1st Edition

Stalin and War, 1918-1953 Patterns of Repression, Mobilization, and External Threat

By David R. Shearer Copyright 2024
    102 Pages 1 B/W Illustrations
    by Routledge

    102 Pages 1 B/W Illustrations
    by Routledge

    Stalin and War, 1918-1953 is the first book to examine the patterns of radicalized internal violence that characterized the Stalinist regime across the whole of the dictator’s rule, and it is one of the only works to connect patterns of internal violence to the dictator’s perceptions of war and foreign threat.

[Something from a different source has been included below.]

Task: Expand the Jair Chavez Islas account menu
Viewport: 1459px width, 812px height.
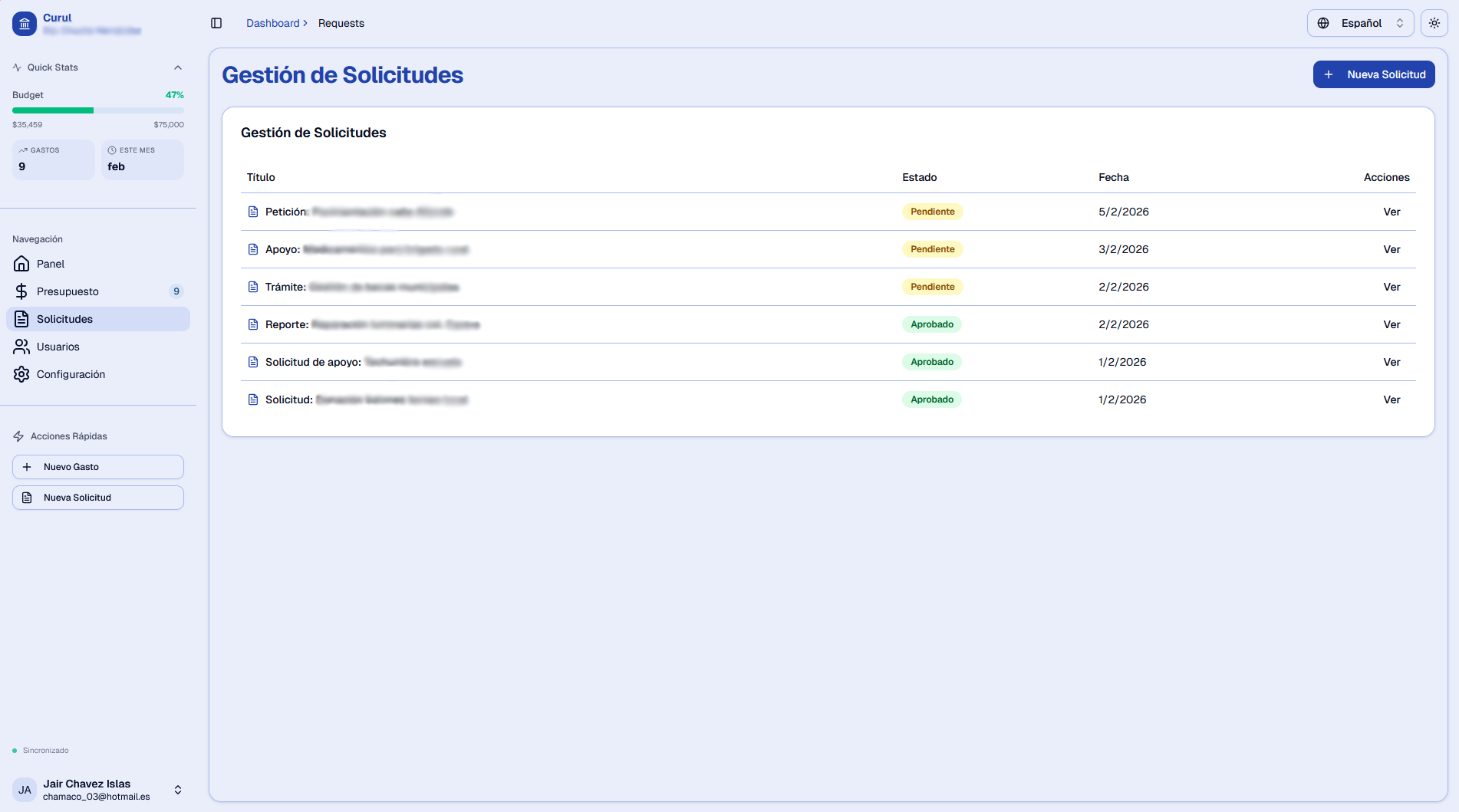Action: tap(177, 789)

    Discussion focuses on the crisis years 1928-1932, 1936-1939, the Great Fatherland War, and the last war crisis period, 1947-1953. Violent repressions under Stalin were cyclical. They peaked and ebbed but, in each case, they were linked to Stalin’s expectation of war and invasion, to his perceived need for urgent internal mobilization, and to intense foreign policy activity. Stalin’s behavior in each of these perceived war crises followed a pattern established during the dictator's experience as a military commander in the Russian revolutionary wars, and especially during the Polish war in 1919 and 1920. Together, these chapters trace a consistent and interconnected logic of war and repression throughout Stalin’s political life.

    This book will be of interest to professional scholars of Soviet history, twentieth-century history, and World War II history, and it is approachable enough to be appreciated by general readers.

    Acknowledgments

    Introduction: Stalin and War

    1 War and the First Crisis: Poland and Peasants, 1918–1921, 1928–1932

    2 Second Crisis: Germany, Japan, and the Threat of Insurgency, 1936–1939

    3 Third Crisis: The Great Fatherland War, 1941–1945

    4 The Final Threat, 1947–1953

    Conclusion: Cycles of Violence

    Bibliography

    Index

    Biography

    David R. Shearer is the Thomas Muncy Keith Professor of History at the University of Delaware and a specialist in the history of Stalinism.